In response, the communists declared war on the Polish Church under Cardinal Wyszynski’s leadership. It charged the bishops with treason; and on the night of Sept. 25-26, 1953, Cardinal Wyszynski was arrested and began three years of internment, first in a monastery and later in a convent. By the end of 1953, eight bishops and 900 priests were in prison for the faith. Archbishop Eugeniusz Baziak of Krakow — who would be succeeded in 1964 by Karol Wojtyla — was also placed under house arrest from 1953 to 1956.

In 1956 the communists, fearing instability, sought to pacify the people by moderating their persecution of the Church. Cardinal Wyszynski insisted upon the restoration of the 1950 agreement on the appointment of bishops — he would choose and the communists would get a veto. It was that process that led to the appointment of Bishop Wojtyla as archbishop of Krakow. In one of the great “blunders” of history, the Polish communists decided they would veto all of Cardinal Wyszynski’s proposals for Krakow — there were a half dozen — until they got Bishop Wojtyla, whom they misjudged more easily manipulated than Wyszynski.

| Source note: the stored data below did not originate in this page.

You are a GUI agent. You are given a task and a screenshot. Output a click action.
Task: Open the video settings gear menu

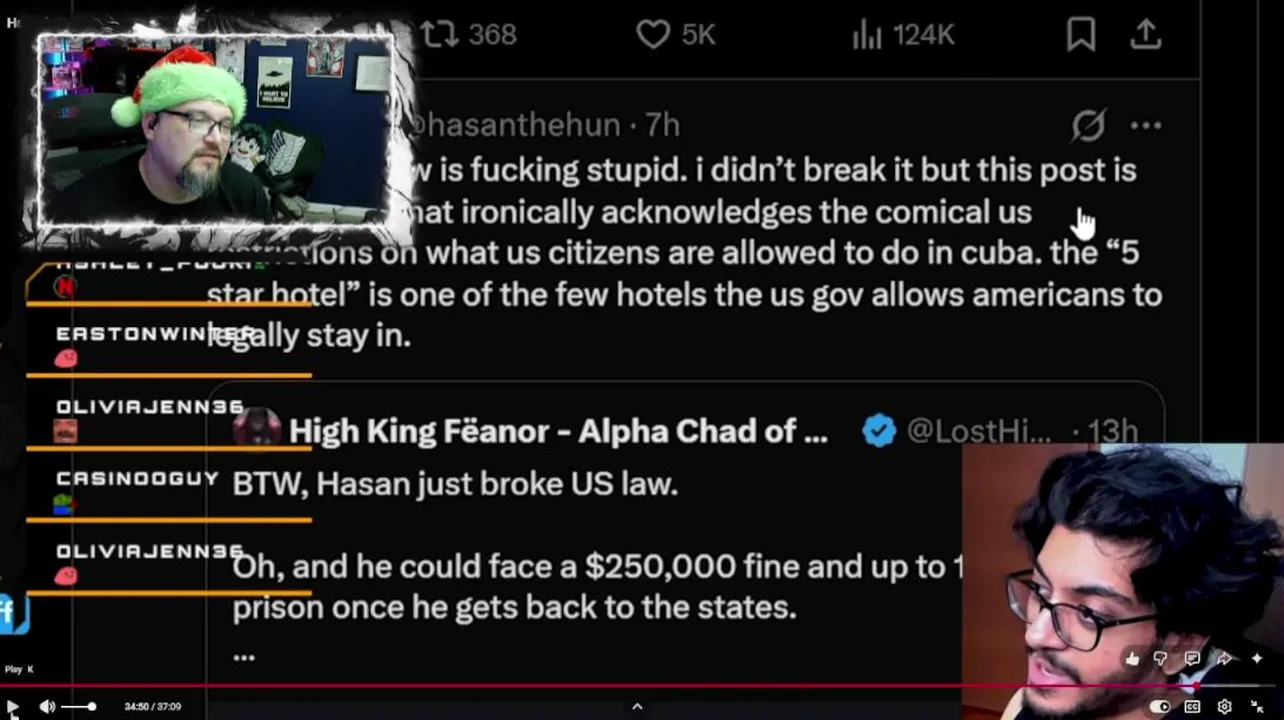click(x=1224, y=706)
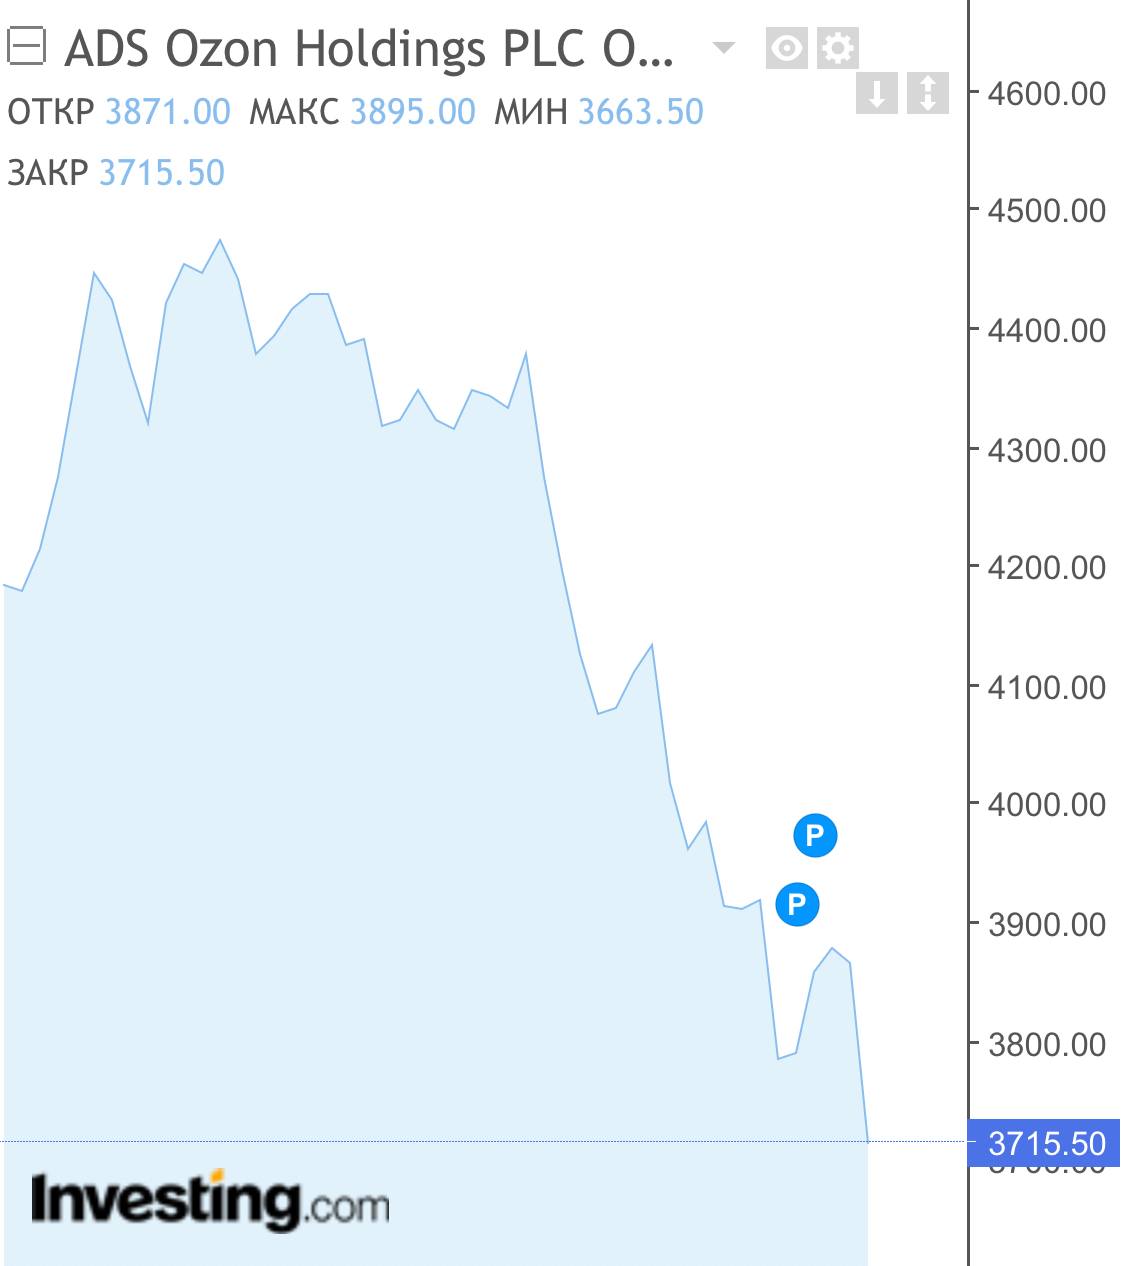Click the lower blue P marker
This screenshot has height=1266, width=1142.
point(797,904)
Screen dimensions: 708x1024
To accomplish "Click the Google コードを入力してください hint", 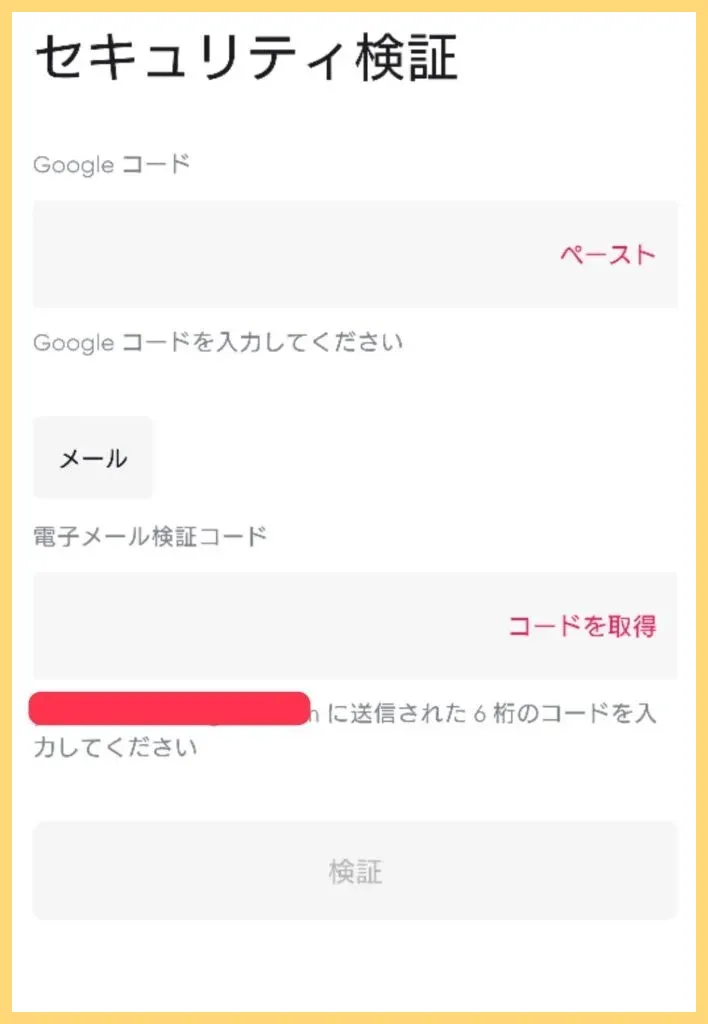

From a distance of 60 years, what lessons are there in the experience of the Church in Poland that are relevant to the Chinese situation? There are several.

First, in Poland, the Church was strong and united after World War II, in a position to demand concessions of the regime. In China, the Church has been divided for decades and the underground Church constrained in its leadership. What the Church in Poland was able to insist upon for itself the Church in China depends upon the Holy See to do.

Second, there was no doubt that Cardinal Wyszynski — with varying degrees of support and criticism from Rome — was the leader in Poland. In China, the PRC’s policy of divide and conquer has been effective. China’s Catholic Church has no indisputable leader. Cardinal Joseph Zen Ze-kiun, retired bishop of Hong Kong, has immense moral authority and has been sounding the alarm about what he fears the Holy See might agree to with China. Yet, during his retirement years, the voice of Cardinal Zen is less influential than it once was.

Third, is there a significant difference between Cardinal Wyszynski’s model of the Church choosing a candidate subject to a state veto and the apparent Chinese model of the Church selecting from nominees of the state? In one sense, no, because the bishop will always have been approved by the Holy See, preserving its prerogative. In another sense, yes, because it is the state who selects, and it is not clear that the Church could veto. In the Chinese case, the framework for the selection of bishops is set by the state — an officially atheist state.

Fourth, Cardinal Wyszynski knew well that communists do not keep their promises — least of all regarding human rights and religious liberty. Yet he judged the Church in Poland strong enough to insist upon what had been agreed to. He was vindicated, in that he was able to force the regime to honor the agreements of 1950, even after they attempted to weaken him with three years of internment. The Church in China simply does not have that strength after nearly 70 years of persecution and decapitated leadership.

Fifth and finally, the Chinese regime appears to be ratcheting up religious persecution, even as the Holy See enters more deeply into negotiations. Troubling news is emerging from China, not least of which is a law, which took effect Nov. 1, that encourages people to report to the authorities parents who might be clandestinely providing religious education to their own children. What the Holy See might regard as a diplomatic breakthrough may well be considered by Beijing a further step in its reduction of religious liberty.

The lessons of 1956 are still relevant in 2016, but what worked 60 years ago in Poland might not be possible, or wise, in today’s China.

Father Raymond J. de Souza

is editor in chief of Convivium magazine.